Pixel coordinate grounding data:
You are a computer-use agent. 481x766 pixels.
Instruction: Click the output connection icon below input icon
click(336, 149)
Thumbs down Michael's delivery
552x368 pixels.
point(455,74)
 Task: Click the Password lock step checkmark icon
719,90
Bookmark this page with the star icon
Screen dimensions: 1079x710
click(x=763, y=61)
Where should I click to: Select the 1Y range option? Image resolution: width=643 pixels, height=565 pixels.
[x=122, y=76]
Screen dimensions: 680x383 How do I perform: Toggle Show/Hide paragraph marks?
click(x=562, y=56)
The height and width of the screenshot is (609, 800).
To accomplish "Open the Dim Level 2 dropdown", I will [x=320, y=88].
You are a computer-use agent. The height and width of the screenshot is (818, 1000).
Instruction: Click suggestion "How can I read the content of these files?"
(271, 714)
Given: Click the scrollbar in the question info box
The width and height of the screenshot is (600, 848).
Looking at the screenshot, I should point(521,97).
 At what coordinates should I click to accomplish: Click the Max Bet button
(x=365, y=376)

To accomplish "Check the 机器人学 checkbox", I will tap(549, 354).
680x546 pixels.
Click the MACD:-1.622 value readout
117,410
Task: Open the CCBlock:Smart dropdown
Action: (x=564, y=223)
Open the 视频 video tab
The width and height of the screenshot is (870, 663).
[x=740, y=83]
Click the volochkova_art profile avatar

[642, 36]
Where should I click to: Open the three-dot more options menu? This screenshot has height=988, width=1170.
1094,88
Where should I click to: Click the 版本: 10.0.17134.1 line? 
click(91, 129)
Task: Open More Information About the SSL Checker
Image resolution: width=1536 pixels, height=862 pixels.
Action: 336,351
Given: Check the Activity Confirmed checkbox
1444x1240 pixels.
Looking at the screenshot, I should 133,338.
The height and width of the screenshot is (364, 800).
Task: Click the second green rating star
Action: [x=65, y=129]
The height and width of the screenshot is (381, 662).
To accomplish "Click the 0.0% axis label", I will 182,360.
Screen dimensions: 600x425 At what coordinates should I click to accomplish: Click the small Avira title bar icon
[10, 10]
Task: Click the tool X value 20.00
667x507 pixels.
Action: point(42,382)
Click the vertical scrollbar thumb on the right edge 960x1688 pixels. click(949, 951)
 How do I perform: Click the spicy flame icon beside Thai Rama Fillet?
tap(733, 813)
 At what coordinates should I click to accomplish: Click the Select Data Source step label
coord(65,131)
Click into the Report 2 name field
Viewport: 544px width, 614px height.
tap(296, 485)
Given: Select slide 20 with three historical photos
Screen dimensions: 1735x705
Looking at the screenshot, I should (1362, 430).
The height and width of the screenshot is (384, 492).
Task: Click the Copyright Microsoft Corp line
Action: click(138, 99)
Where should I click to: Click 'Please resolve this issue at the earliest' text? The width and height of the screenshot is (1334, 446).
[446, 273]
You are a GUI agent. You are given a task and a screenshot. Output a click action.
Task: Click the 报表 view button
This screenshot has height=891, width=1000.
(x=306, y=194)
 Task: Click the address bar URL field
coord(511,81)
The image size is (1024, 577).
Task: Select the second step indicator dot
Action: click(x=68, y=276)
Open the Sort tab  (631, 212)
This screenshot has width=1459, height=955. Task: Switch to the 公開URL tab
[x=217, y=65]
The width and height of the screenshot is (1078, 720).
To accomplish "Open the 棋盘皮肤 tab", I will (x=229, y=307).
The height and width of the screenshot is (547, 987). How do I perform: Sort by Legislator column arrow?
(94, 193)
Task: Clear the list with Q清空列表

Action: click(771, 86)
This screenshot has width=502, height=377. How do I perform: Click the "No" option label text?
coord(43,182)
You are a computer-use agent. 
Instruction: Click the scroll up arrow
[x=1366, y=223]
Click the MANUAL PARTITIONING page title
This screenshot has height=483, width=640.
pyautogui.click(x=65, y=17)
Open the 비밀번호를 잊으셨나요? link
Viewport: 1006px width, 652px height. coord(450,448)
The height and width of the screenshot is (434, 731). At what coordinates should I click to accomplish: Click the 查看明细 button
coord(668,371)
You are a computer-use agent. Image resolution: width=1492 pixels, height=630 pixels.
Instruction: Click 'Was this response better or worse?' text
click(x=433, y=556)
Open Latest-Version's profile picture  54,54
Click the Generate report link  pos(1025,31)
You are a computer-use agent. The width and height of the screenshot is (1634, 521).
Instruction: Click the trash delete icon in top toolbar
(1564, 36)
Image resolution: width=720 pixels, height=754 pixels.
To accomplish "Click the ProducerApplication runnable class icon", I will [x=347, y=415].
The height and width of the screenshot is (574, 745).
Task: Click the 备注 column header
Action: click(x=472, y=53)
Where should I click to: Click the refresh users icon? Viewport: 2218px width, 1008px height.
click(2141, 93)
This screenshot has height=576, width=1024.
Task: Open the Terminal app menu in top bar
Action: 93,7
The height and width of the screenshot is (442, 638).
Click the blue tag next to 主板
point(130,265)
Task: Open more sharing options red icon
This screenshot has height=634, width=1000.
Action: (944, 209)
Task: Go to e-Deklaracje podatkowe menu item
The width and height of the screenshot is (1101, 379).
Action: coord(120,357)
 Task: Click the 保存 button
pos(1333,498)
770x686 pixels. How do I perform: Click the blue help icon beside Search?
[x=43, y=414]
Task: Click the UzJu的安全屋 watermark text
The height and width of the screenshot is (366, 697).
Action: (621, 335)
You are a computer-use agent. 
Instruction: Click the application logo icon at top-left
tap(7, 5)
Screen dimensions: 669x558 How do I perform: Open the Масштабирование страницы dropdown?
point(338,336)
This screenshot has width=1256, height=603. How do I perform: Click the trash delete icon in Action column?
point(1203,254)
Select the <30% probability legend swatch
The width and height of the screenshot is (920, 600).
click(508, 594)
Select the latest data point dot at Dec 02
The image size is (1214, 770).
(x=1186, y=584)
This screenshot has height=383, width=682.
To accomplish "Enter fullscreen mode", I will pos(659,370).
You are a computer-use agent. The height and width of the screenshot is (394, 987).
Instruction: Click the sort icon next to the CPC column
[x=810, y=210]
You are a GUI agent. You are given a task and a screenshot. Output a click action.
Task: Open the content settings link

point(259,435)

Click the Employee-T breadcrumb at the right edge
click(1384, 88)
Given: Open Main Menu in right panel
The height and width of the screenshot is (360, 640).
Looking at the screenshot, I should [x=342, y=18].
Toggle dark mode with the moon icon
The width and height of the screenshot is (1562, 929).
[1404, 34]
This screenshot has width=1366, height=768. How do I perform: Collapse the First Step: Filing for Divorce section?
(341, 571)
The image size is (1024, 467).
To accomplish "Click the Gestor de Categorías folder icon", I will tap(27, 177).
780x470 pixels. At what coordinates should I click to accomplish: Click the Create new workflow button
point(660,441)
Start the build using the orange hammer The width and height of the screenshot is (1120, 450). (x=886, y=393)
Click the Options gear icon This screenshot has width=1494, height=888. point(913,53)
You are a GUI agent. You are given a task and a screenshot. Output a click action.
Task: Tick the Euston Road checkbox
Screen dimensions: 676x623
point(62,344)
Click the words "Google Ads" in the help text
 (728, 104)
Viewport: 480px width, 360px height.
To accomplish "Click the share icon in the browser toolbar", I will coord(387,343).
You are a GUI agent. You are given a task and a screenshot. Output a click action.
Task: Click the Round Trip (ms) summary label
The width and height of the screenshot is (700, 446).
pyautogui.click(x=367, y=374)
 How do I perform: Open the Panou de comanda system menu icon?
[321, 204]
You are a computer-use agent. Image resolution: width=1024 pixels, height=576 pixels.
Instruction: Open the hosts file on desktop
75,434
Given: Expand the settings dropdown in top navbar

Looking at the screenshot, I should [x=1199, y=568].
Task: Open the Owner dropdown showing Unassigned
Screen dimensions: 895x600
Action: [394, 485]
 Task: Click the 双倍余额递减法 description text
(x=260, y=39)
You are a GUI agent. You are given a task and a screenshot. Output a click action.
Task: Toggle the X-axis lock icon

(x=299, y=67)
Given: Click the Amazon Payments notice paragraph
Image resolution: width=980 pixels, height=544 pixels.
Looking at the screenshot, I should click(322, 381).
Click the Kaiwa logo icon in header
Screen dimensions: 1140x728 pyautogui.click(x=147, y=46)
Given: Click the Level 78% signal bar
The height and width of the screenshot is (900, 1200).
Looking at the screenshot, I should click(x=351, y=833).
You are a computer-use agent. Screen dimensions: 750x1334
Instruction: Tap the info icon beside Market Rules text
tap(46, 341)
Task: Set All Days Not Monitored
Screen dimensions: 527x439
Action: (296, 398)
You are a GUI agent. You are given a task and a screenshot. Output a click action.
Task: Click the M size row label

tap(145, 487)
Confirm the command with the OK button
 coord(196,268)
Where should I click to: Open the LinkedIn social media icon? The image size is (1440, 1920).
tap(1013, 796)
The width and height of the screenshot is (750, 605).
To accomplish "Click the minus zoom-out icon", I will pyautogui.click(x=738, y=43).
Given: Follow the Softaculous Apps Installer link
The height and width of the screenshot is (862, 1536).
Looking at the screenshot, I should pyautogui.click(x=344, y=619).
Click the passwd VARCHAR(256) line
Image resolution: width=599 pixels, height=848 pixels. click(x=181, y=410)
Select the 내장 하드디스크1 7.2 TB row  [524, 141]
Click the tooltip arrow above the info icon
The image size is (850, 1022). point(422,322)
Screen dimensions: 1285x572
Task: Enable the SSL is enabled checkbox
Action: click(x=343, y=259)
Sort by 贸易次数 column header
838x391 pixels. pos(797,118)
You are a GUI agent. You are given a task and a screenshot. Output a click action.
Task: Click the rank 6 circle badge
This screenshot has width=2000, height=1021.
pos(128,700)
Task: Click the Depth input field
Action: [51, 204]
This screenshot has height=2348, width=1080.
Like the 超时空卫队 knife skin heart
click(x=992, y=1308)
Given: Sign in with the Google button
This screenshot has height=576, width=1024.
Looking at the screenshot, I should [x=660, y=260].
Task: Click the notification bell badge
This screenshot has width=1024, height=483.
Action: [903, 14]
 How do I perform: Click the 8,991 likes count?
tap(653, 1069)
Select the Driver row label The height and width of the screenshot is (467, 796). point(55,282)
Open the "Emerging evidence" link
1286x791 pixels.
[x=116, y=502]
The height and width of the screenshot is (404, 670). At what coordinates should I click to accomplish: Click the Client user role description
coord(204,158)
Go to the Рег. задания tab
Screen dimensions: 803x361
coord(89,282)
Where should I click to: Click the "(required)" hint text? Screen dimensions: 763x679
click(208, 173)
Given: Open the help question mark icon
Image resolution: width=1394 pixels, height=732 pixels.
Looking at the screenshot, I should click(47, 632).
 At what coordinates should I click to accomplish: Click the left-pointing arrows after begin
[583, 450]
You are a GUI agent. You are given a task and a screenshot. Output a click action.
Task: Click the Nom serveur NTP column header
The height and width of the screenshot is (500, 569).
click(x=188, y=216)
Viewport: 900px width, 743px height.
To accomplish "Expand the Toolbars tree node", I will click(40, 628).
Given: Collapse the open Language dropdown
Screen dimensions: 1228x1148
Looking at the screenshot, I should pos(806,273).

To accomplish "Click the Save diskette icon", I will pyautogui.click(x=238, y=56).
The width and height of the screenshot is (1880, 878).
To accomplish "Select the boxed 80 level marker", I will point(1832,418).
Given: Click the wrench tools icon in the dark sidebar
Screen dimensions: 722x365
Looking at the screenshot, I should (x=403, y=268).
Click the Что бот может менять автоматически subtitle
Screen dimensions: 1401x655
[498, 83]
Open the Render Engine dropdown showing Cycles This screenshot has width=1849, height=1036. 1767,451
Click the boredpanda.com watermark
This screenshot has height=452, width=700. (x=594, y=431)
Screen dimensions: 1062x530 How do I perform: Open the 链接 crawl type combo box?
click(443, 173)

Your task
Where the line with "is (818, 1000)." ends, your copy should end too; please return exactly the lines from the first line of the data through it.

Task result
You are a computer-use agent. 481x766 pixels.
Instruction: Click the output connection icon below input icon
click(336, 149)
Thumbs down Michael's delivery
552x368 pixels.
point(455,74)
 Task: Click the Password lock step checkmark icon
719,90
Bookmark this page with the star icon
Screen dimensions: 1079x710
click(x=763, y=61)
Where should I click to: Select the 1Y range option? Image resolution: width=643 pixels, height=565 pixels.
[x=122, y=76]
Screen dimensions: 680x383 How do I perform: Toggle Show/Hide paragraph marks?
click(x=562, y=56)
The height and width of the screenshot is (609, 800).
To accomplish "Open the Dim Level 2 dropdown", I will [x=320, y=88].
You are a computer-use agent. The height and width of the screenshot is (818, 1000).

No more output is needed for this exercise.